Alphabet Soup Fiscal Plans
Like so many Sunday newspapers, draft fiscal plans by five covered entities—the Puerto Rico Electric Power Authority (Prepa); Puerto Rico Aqueduct & Sewer Authority (Prasa); Government Development Bank (GDB); Highways & Transportation Authority (HTA) and Cooperatives Supervision & Insurance Corp. (Cossec by its Spanish acronym)—were recently tossed at the doorstep of La Fortaleza to be reviewed prior to their delivery to the Puerto Rico Oversight, Management & Economic Stability Act’s (Promesa) financial oversight board. The alphabet soup of fiscal roadmaps could not have come a moment too soon as these are essential catalysts to kickstart the restructuring of debt and operations. Time to fasten seatbelts; it’s going to be a bumpy ride.

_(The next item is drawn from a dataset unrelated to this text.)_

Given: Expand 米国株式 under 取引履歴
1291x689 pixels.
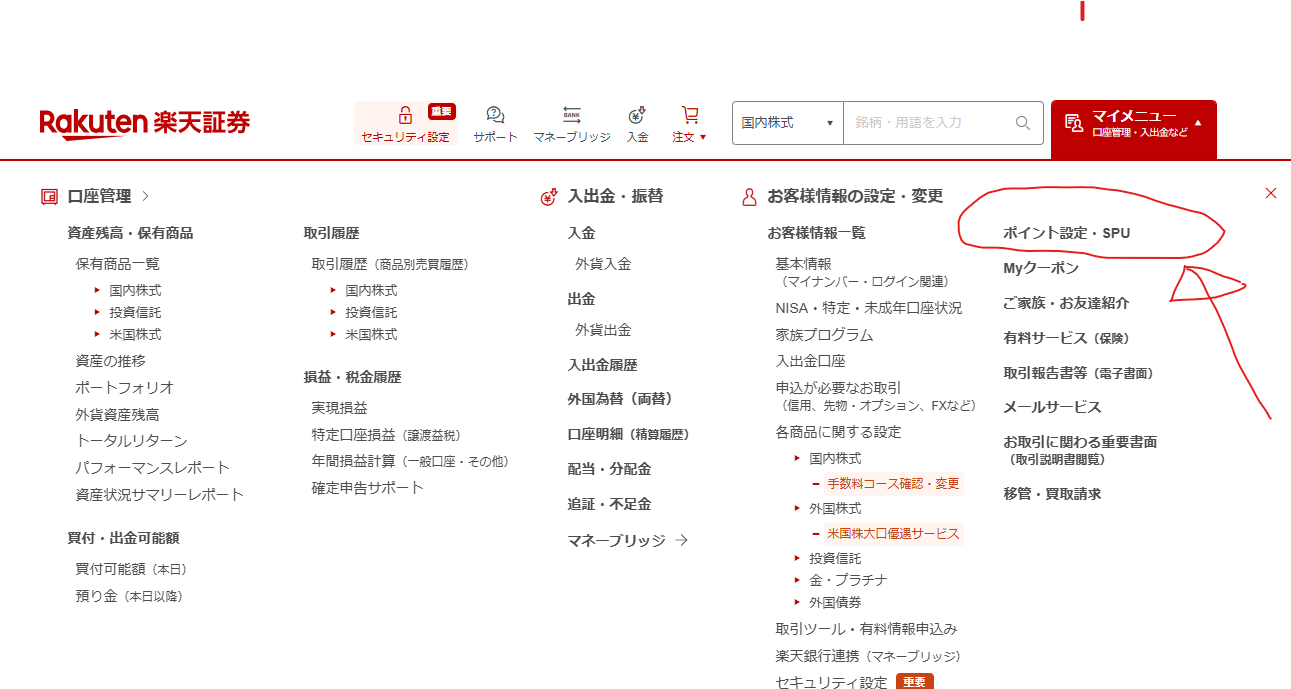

Observers of the Promesa sweepstakes on Capitol Hill are hoping that the plans contain credible numbers and austerity measures to cut losses. The solons on the Hill are saying deal with austerity first, “then we can discuss economic development incentives.”Cuidado; the patient is on life support.
Puerto Rico’s ailing instrumentalities, led by the bankrupt Prepa, are in dire need of overhaul. The moribund power company is saddled with $9 billion in debt holding up the utility’s transformation. Front and center is a restructuring support agreement (RSA), a monster of a deal with retail bondholders, fuel-line lenders and monoline bond insurers sewn together by threadbare covenants that could quickly unravel if the commonwealth government continues to tug at it.
The recommendations contained in Prepa’s roadmap—an integrated resources plan that contemplates retrofitting antiquated powerplants and more efficient integration of renewable energy—are being held up by the RSA because the deal is the thing—but, it comes at a cost. We, the people, will pay in the form of a rate hike to securitize a bond exchange that is a key component of that deal.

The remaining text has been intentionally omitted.